Companies that are reliant on the funnel approach are out of step. (The funnel concept says consumers begin with a pool of brand choices, and as they travel from the funnel’s head down its pipe, they exit with a final option). The consumer decision journey in automotive is no longer linear, as depicted by the funnel metaphor. Marketers must learn and adapt to this new environment.
The truth is consumers are no longer starting their car buying journey with several brands in mind; only a few are on their minds, and collectively, it is known as the initial consideration set.
Brand Perception matters
Brand perceptions and exposure drive consumers’ initial considerations and touchpoints. These brands are three times more likely to be purchased than those not in the initial set.
For years, companies like Chrysler and General Motors relied on solid sales incentives and dealer programs to win during moments of purchase. They have been barking up the wrong tree: the real battle is during the initial and post-purchase phases.
On the other hand, Japanese carmakers such as Toyota and Honda dominate the two phases. They make it to the initial consideration set on sheer brand strength and product quality, which leads to buyer loyalty. US car manufacturers have been unable to integrate strong sales incentives with the consumer’s first-choice principle.
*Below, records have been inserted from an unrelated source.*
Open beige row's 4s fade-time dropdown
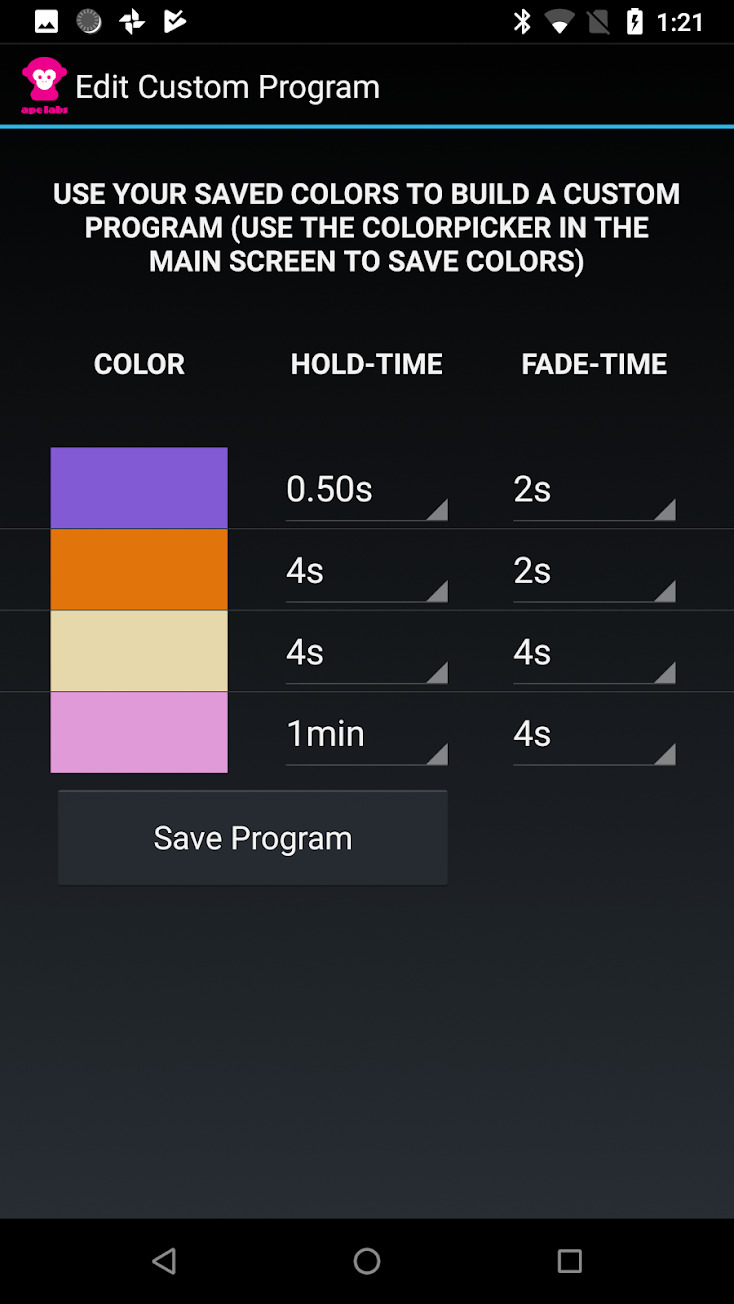734x1304 pixels. pos(594,653)
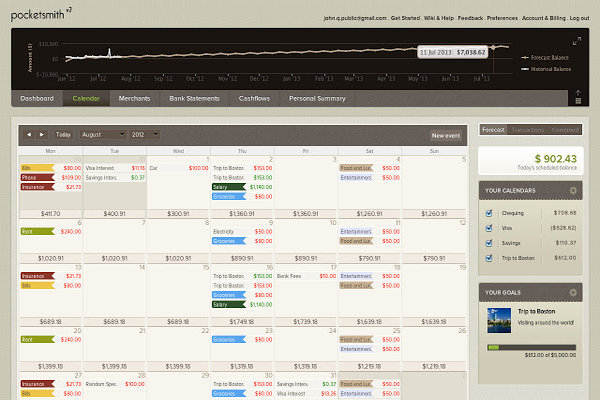The width and height of the screenshot is (600, 400).
Task: Click the New event button
Action: 446,134
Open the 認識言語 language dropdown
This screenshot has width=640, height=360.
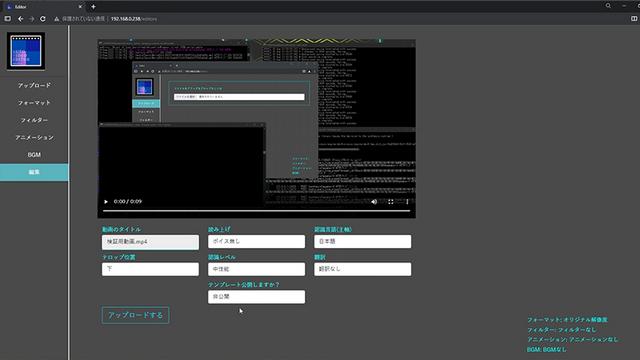tap(362, 241)
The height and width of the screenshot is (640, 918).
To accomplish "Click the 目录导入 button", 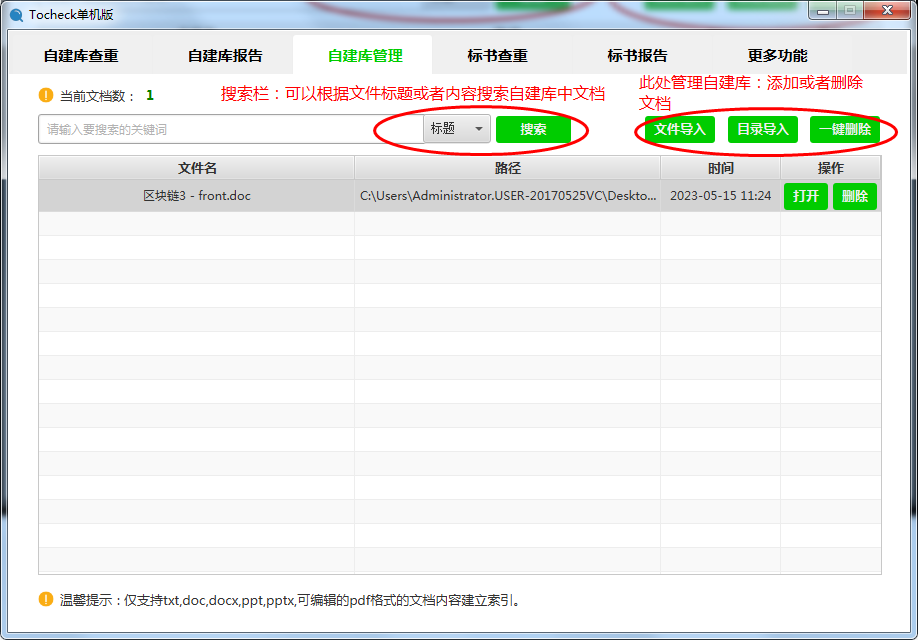I will click(763, 130).
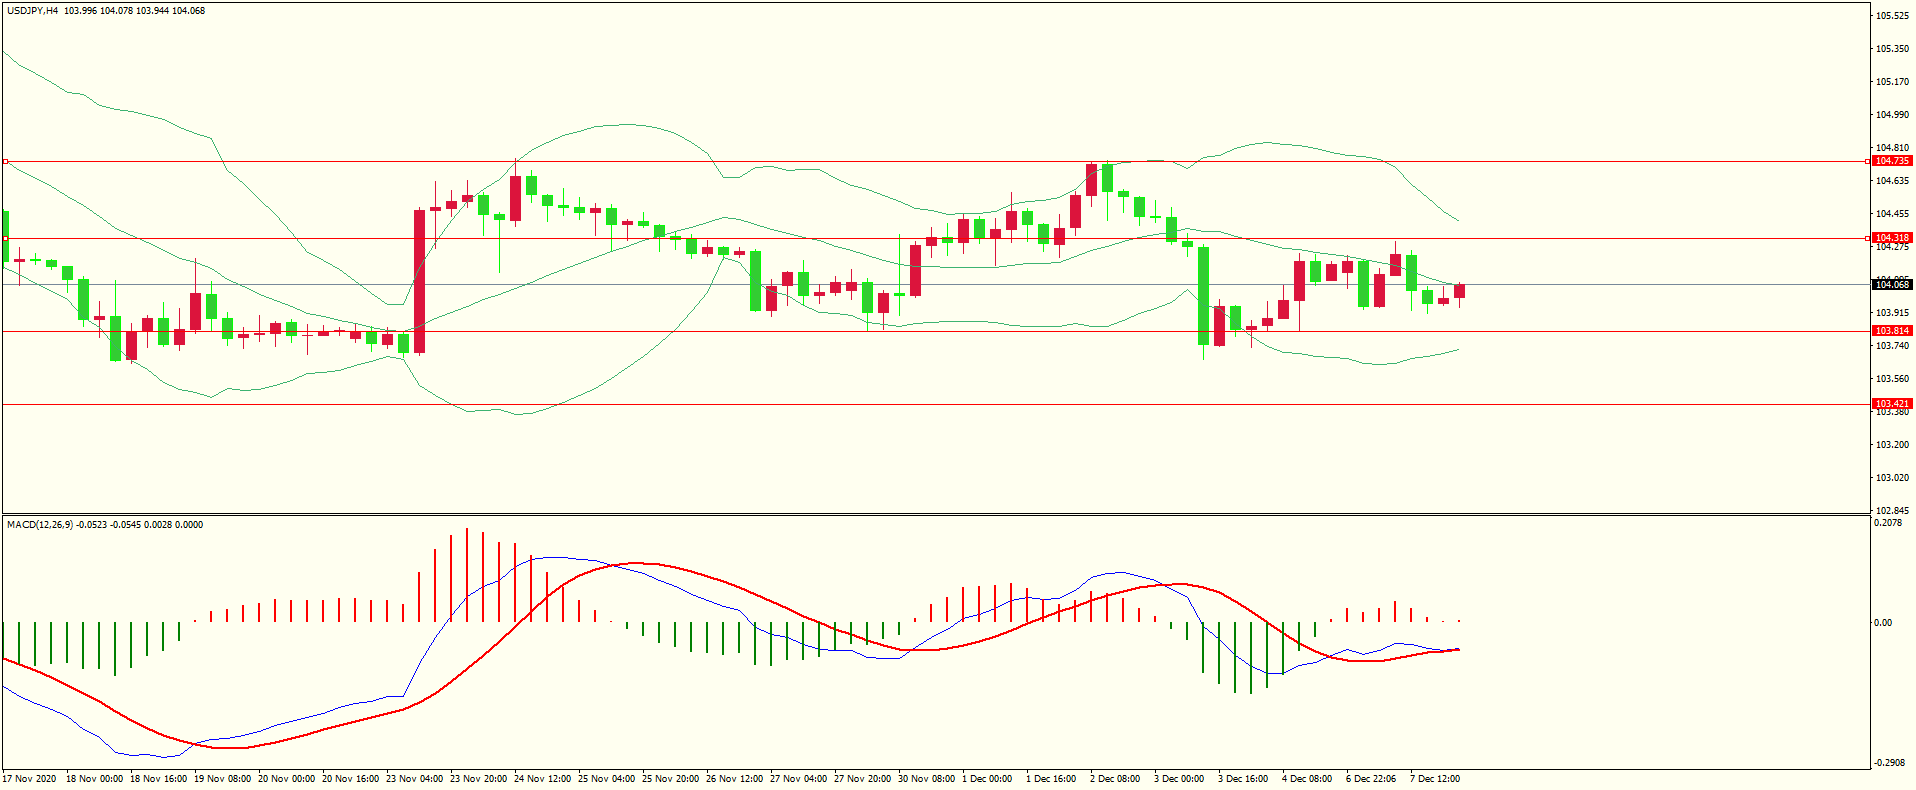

So, they must master the new touch points.
For most car marketers, deciding the touchpoints and budget allocation is challenging. Sometimes, shifting marketing efforts from brand advertising to creating a solid digital footprint may be necessary to help them enter the initial consideration set. For other marketers, in-store activities and word-of-mouth marketing might be more effective, focusing on active loyalists instead of passive ones.
As the consumer decision journey becomes more complex, nearly all companies must adopt new methods to measure consumer attitudes, brand performance, and marketing expenditure effectiveness.
Companies may need new messaging to make it to the consumer’s initial consideration set. There may be a need to replace a general message covering all stages with one addressing weaknesses at the initial consideration phase. As part of a marketing campaign, Hyundai, the South Korean automaker, responded to this problem by offering its consumers a return option if they lost their jobs. Hyundai could break into many new consumers’ initial consideration sets with this empathic message based on genuine concern.
The correct messaging calls for realigned spending. But it poses two risks. First, marketers may waste money if their vision is unclear because advertising and other investments are less effective when revenue growth is slow, and funding is tight. Second, marketers will be out of touch if they merely push products instead of providing the support, information, and experiences customers want.
Entering the initial consideration set is the new normal for car manufacturers and marketers. Following the funnel theory may no longer yield results as car buyers narrow their initial choices based on messaging and brand activism. The two are mutually dependent and point the way forward. If automakers miss making it to the initial consideration set, they may as well forget to take their foot off the brake.